Isso me trouxe à lembrança um filme brasileiro muito premiado fora daqui, que nunca vai entrar no circuito comercial e fazer sucesso de público, mas deveria ser visto pela grande maioria dos brasileiros, especialmente pelos que acham que índio é menos inteligente ou menos humano do que os descendentes de europeus.

O filme, de 2007, chama-se “Estratégia Xavante”. Ele não tem batalhas, não é apelativo, é equilibrado e muito interessante. Merece parabéns o diretor Belisário França.

Conta uma história que teve início com a percepção de um líder indígena de que, para seu povo sobreviver, era preciso entrar no cerne da cultura dos brancos, entender essa cultura e saber como se defender dela, para desenvolver uma estratégia tentando preservar seu território e suas tradições.

Na década de 1940, depois de muitas tentativas, sertanistas liderados por Sebastião Meirelles, conseguiram fazer contato com os xavantes do nordeste de Mato Grosso. Meirelles se admirou tanto pela sabedoria do líder desse povo que colocou em seu filho o nome dele, Apoena.

Nos anos da ditadura, o governo começou a incentivar fazendeiros a ocupar terras indígenas e para isso matava-se índios como se não fossem gente.

O cacique Apoena, já idoso, convenceu seu povo de que era preciso mandar meninos para a cidade dos brancos, para que estudassem, entendessem o que se passava na cabeça desses invasores e voltassem para suas aldeias, com estratégias para não serem mortos nem perderem suas terras e sua cultura.

Um sertanista de Ribeirão Preto, Paulo Barbosa, se ofereceu para levar os meninos para lá, cada um viveria com uma família. E assim, na década de 1970, oito meninos foram levados para Ribeirão Preto. As mães desses meninos choraram muito, mas entenderam que isso era preciso.

Os meninos tiveram que se adaptar a uma realidade que não conheciam, mas foram tratados com muita dignidade por famílias que cuidaram deles como seus filhos legítimos, estudaram, aprenderam as manhas da nossa cultura e, com inteligência, a criar maneiras de resistir a elas.

As teorias do cacique Apoena estavam corretas.
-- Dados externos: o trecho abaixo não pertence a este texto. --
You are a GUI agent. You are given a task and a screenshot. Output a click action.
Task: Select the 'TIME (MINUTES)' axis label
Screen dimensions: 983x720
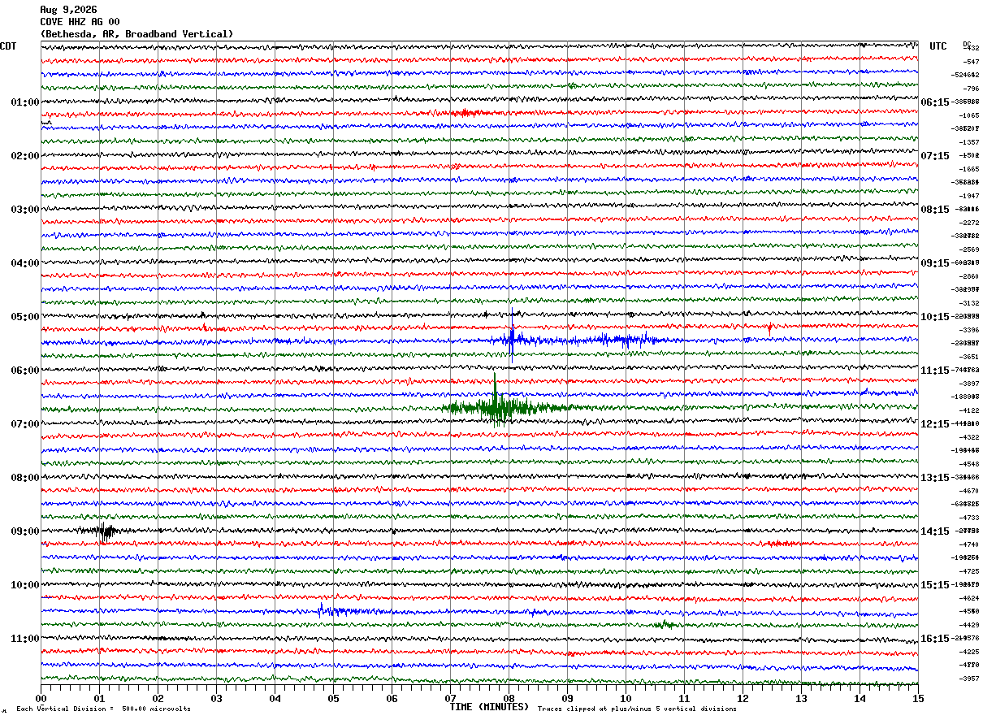489,707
Dos oito meninos xavantes que foram para Ribeirão Preto, só um não voltou para seu povo, mas continuou militando pela causa indígena e foi um dos que ajudaram a produzir o filme.

Os outros se tornaram líderes da nação deles, preservando sua identidade e suas tradições, mas usando muitos dos benefícios da sociedade branca. Conseguiram inclusive, com base nos conhecimentos adquiridos, reconquistar parte do território que pertencia a eles e foi invadida nos anos da ditadura.

Mas alguns “benefícios”, na verdade algumas facilidades do nosso modo de vida, que mais recentemente foram introduzidos no cotidiano dos xavantes, acabaram se revelando inimigos muito destrutivos. Cavalos de Troia!

Os aparentemente inofensivos refrigerantes conseguem o que outros meios de agressão não conseguiram: estão minando a cultura indígena e também a saúde dos orgulhosos xavantes. Que pena!

De qualquer forma, aproveito para recomendar a quem tiver oportunidade, para que assista a esse filme. E pense no que está acontecendo agora.